The implementation of an electronic prescriptions service should be made a high priority in Australia’s electronic health strategy, according to a new report.
Conducted by Deloitte for the Australian Health Ministers’ Advisory Council (AHMAC), the report said a national approach was needed to put in place an electronic prescriptions transfer service between health care providers and pharmacies.
"Establishment of a nationally-integrated service will allow consumers the freedom to fulfil medication scripts at a pharmacy of their choice, regardless of location," the report, titled National E-Health Strategy, said.
The Pharmacy Guild of Australia and Fred Health are currently developing an electronic prescription system called eRx Script Exchange and Fred Health chief executive Paul Naismith welcomed the report's recommendation.
"It's clearly in line with the script exchange project we are building at the moment and will deliver what they want, which is a secure nationally-scripted exchange," Mr Naismith said.
"They're advocating a three-year timeframe for that project. We are planning to deliver it next year... They see that we have capabilities as a profession because we are pretty well computerised and we've had success with things like PBS Online… They are looking for common sense approaches and what we're offering fits their approach."
The report found that the state of Australia's health information was "characterised by many thousands of discrete islands of information" and relied too much on "pen, paper and human memory", which led to significant inefficiencies and medical errors.
It warned, however, against a policy of centrally managing the development of separate electronic initiatives.
Instead, the report called for a strategy of national coordination, as well as a framework of financial investments and incentives to persuade health care providers to implement and adopt electronic systems.
"What this report does identify is that a centralised bureaucratic solution is likely not to be successful and I think that's a very important distinction," Mr Naismith said.
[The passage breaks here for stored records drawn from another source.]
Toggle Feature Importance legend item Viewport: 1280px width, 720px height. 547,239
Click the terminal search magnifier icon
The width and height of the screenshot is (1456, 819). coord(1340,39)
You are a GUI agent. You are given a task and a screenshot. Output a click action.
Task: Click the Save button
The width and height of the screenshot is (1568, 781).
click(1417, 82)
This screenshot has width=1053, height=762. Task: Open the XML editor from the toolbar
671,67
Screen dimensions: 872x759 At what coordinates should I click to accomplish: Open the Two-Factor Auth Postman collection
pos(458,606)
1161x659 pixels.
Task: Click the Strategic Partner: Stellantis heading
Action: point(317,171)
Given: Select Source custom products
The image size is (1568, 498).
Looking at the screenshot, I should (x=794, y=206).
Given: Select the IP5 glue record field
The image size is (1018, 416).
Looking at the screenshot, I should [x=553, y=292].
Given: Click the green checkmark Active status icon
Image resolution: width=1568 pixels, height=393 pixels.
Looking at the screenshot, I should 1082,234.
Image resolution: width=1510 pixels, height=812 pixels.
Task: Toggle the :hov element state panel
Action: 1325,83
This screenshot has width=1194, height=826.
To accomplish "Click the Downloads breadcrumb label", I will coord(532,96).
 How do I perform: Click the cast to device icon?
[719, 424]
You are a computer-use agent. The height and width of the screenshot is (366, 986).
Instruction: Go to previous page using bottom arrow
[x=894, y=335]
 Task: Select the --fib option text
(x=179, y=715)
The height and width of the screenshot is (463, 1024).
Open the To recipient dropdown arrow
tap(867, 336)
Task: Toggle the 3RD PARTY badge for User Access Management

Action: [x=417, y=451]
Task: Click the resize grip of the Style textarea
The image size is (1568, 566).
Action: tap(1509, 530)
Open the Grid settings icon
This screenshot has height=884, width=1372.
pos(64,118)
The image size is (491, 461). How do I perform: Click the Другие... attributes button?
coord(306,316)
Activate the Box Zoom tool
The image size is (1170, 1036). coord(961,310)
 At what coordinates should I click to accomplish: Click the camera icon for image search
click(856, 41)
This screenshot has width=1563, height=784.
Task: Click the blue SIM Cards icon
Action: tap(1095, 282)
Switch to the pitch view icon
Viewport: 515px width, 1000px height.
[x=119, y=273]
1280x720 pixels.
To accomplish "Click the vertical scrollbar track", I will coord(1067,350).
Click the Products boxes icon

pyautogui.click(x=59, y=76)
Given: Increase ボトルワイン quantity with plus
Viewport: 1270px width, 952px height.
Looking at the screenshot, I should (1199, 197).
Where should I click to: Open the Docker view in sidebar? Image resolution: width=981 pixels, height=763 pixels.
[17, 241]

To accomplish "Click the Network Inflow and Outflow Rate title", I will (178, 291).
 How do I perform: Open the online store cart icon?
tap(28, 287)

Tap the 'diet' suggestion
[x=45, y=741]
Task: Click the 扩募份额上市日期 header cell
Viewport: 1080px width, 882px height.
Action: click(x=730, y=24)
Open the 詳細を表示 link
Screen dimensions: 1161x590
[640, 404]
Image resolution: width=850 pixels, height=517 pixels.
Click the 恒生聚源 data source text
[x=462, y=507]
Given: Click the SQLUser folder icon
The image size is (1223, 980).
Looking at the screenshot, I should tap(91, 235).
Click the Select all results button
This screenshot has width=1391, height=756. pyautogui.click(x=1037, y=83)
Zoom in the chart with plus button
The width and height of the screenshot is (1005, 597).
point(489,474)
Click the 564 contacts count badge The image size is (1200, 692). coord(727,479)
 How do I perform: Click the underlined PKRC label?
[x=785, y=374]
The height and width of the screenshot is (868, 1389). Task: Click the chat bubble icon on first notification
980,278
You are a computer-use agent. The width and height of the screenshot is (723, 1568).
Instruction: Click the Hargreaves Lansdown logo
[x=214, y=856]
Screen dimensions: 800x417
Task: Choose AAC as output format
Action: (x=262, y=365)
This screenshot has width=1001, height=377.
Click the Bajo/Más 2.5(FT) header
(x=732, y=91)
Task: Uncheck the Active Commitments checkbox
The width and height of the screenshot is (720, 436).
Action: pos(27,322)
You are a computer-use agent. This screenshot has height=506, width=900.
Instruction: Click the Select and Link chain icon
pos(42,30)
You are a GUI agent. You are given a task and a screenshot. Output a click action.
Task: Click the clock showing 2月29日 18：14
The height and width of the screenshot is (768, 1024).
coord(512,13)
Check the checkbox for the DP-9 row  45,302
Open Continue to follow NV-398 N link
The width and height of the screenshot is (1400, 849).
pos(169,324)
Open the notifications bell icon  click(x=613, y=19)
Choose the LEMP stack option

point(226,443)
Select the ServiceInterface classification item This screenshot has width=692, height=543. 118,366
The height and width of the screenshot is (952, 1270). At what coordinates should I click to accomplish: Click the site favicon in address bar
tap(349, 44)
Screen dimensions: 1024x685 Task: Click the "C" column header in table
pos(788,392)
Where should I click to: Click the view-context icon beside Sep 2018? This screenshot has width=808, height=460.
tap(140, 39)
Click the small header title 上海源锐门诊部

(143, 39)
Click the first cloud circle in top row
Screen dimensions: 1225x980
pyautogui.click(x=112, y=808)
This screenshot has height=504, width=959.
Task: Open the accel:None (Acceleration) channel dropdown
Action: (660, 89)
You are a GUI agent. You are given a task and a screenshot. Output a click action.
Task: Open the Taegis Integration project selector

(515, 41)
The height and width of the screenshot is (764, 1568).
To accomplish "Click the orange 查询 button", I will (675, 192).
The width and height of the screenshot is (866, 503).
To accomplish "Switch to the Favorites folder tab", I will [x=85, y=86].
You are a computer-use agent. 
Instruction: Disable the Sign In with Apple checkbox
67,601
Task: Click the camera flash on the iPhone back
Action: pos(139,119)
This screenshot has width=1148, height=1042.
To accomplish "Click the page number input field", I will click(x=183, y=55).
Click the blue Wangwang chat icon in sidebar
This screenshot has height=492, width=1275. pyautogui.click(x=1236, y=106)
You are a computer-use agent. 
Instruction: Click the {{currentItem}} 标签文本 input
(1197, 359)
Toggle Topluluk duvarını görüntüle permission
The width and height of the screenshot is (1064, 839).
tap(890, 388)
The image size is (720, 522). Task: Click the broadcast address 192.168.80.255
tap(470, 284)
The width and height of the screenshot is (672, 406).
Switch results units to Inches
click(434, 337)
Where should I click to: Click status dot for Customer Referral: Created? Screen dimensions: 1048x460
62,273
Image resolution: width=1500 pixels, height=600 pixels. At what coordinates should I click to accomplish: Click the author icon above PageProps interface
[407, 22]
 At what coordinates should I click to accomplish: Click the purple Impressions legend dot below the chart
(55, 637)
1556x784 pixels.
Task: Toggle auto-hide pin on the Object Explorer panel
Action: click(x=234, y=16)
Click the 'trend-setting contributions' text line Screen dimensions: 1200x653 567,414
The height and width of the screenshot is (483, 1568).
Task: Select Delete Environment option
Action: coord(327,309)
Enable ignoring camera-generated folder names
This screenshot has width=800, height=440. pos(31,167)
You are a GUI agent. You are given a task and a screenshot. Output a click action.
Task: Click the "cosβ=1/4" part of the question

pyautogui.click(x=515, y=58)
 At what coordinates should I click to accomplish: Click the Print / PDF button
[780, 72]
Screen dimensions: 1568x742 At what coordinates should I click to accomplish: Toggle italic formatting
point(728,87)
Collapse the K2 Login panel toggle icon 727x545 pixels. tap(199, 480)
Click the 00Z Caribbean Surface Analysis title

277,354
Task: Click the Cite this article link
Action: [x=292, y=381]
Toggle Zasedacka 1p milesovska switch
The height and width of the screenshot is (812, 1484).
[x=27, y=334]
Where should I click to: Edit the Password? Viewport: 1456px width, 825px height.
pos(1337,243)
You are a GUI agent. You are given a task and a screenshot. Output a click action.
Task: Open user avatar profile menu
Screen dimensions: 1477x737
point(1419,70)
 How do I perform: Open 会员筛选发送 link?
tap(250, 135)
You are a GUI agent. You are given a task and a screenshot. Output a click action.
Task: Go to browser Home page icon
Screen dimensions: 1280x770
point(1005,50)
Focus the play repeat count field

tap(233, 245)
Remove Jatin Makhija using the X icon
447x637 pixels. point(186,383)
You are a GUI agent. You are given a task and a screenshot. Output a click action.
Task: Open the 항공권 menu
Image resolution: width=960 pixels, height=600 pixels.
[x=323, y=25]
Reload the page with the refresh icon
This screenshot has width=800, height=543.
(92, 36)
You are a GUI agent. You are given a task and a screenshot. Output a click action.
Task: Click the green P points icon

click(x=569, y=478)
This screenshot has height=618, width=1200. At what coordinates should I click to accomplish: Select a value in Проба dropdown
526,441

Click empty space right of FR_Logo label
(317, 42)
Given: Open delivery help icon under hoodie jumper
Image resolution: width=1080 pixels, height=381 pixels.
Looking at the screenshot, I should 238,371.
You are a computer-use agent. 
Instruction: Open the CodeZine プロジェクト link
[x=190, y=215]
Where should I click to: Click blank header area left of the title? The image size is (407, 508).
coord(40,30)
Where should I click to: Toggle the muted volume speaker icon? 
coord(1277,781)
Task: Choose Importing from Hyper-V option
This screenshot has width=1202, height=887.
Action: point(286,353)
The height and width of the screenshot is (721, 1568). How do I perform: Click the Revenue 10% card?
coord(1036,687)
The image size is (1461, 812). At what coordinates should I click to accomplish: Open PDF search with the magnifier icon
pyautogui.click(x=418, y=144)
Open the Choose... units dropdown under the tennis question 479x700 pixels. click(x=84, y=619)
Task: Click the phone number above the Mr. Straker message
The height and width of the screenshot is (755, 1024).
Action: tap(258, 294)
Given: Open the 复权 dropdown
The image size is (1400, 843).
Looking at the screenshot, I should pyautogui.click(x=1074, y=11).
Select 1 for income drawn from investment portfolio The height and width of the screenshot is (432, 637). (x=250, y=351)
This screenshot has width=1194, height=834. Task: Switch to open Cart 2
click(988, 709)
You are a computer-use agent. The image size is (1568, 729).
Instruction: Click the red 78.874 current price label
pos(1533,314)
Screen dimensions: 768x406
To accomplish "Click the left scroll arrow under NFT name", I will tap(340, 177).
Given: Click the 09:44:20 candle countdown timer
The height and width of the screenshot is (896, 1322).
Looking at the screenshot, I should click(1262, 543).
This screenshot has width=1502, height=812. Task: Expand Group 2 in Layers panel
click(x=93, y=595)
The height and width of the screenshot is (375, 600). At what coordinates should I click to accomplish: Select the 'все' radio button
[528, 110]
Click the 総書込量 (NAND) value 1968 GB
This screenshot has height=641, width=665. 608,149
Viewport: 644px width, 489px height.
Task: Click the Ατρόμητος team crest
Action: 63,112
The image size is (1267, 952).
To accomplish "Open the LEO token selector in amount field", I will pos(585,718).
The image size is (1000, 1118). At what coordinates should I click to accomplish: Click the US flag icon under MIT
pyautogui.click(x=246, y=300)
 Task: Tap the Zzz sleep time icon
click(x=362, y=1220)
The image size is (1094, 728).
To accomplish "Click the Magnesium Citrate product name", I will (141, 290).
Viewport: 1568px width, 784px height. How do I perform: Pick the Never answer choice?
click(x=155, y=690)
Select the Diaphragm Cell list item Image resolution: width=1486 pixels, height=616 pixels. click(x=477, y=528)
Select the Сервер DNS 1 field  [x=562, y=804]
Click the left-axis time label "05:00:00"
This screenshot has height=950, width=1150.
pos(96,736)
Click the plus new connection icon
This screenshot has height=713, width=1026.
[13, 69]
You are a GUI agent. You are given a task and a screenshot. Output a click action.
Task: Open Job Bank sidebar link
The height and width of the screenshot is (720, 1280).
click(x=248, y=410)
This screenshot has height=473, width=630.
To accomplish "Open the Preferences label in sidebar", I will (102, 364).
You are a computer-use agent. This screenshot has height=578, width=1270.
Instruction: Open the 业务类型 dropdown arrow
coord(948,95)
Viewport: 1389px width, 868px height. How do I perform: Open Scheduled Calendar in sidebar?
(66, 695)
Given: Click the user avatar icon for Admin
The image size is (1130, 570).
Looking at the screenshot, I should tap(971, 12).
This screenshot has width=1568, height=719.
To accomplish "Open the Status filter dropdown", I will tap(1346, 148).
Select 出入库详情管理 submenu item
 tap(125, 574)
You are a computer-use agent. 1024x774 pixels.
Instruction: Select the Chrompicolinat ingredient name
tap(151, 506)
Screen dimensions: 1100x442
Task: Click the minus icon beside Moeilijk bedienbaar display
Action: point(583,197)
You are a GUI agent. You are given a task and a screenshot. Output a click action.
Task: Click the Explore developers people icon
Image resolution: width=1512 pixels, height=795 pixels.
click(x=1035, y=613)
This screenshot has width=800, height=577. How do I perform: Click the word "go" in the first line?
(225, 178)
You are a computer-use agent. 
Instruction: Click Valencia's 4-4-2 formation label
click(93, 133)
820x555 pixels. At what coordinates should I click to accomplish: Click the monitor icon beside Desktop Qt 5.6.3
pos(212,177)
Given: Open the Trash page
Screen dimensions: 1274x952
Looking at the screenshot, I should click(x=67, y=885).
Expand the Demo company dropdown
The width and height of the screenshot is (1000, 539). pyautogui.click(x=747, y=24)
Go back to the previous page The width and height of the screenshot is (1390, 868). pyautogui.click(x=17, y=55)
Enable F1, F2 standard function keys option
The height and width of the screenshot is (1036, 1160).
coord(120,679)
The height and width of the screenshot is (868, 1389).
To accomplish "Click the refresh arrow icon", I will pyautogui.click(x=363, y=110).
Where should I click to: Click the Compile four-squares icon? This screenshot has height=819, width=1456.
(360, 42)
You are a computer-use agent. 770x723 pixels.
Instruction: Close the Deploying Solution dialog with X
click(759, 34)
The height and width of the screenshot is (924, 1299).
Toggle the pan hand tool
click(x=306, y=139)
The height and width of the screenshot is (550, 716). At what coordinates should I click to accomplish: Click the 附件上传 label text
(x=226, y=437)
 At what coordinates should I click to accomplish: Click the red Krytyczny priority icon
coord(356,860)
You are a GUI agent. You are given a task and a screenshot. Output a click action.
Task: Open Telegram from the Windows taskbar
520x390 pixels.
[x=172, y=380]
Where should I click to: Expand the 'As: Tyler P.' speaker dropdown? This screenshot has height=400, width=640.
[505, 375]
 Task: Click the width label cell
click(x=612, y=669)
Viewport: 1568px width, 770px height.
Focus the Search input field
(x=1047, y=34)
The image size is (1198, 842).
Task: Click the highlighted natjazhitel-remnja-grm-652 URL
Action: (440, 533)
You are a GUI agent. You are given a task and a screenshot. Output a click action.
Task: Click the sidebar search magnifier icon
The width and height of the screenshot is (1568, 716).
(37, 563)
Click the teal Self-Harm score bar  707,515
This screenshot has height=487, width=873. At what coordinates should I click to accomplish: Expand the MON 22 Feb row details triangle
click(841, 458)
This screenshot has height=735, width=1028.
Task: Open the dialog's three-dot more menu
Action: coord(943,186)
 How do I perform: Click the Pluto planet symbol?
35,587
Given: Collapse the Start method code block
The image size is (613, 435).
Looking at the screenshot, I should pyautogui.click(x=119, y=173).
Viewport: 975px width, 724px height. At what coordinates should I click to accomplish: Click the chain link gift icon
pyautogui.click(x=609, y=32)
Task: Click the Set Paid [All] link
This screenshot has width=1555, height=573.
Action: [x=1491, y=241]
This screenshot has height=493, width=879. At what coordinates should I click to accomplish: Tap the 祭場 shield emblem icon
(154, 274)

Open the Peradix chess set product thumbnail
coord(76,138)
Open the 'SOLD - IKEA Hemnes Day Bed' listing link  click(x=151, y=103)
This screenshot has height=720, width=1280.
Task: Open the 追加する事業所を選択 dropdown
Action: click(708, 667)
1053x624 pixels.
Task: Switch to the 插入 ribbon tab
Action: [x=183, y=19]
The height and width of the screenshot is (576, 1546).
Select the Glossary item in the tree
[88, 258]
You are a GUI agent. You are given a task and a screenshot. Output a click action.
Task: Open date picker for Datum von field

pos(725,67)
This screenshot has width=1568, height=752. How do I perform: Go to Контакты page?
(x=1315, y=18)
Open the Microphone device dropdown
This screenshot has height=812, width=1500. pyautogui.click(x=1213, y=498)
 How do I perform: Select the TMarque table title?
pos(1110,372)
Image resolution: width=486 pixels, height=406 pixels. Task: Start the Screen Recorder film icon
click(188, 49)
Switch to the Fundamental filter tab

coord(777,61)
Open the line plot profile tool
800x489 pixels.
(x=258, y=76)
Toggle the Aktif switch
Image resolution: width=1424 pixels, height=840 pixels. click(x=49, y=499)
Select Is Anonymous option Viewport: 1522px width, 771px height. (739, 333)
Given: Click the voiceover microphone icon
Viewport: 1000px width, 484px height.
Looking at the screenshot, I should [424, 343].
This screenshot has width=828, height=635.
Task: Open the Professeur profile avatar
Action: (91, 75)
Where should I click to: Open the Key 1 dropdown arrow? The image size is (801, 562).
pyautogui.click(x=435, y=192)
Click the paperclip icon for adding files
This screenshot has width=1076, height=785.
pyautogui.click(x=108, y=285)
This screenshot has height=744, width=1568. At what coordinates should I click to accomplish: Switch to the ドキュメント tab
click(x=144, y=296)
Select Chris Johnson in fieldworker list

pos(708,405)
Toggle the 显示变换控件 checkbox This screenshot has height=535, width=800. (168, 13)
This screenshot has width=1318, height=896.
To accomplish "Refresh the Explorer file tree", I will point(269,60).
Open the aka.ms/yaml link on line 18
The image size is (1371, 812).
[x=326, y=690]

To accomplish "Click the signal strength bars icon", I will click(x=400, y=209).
"In the UK they went for very much a centralised bureaucratic one-solution-fits-all approach which hasn't been overly successful to date and if it has been successful it has been extremely expensive. Whereas this essentially recognised that there are market-driven competitive solutions that can work as long as they provide the guidance around what we want… There is no technical barrier to systems talking together. The technology is there. The banking system shows that different automatic tellers from different countries and different banks can all work together. What's been lacking in the past is a business model."
The report also called for the implementation of internet-based portals for health care professionals with access to standardised and validated health sources, as well the development of an Individual Electronic Health Record (IEHR) for every Australian.
Mr Naismith said the introduction and successful implementation of eRx Script Exchange would position the pharmacy sector in a central role to provide information for IEHR.
"As a professional, as someone who wants pharmacy to be up front and driving this, it's really important that we make sure that pharmacists are in the middle of this and not just a side part," he said.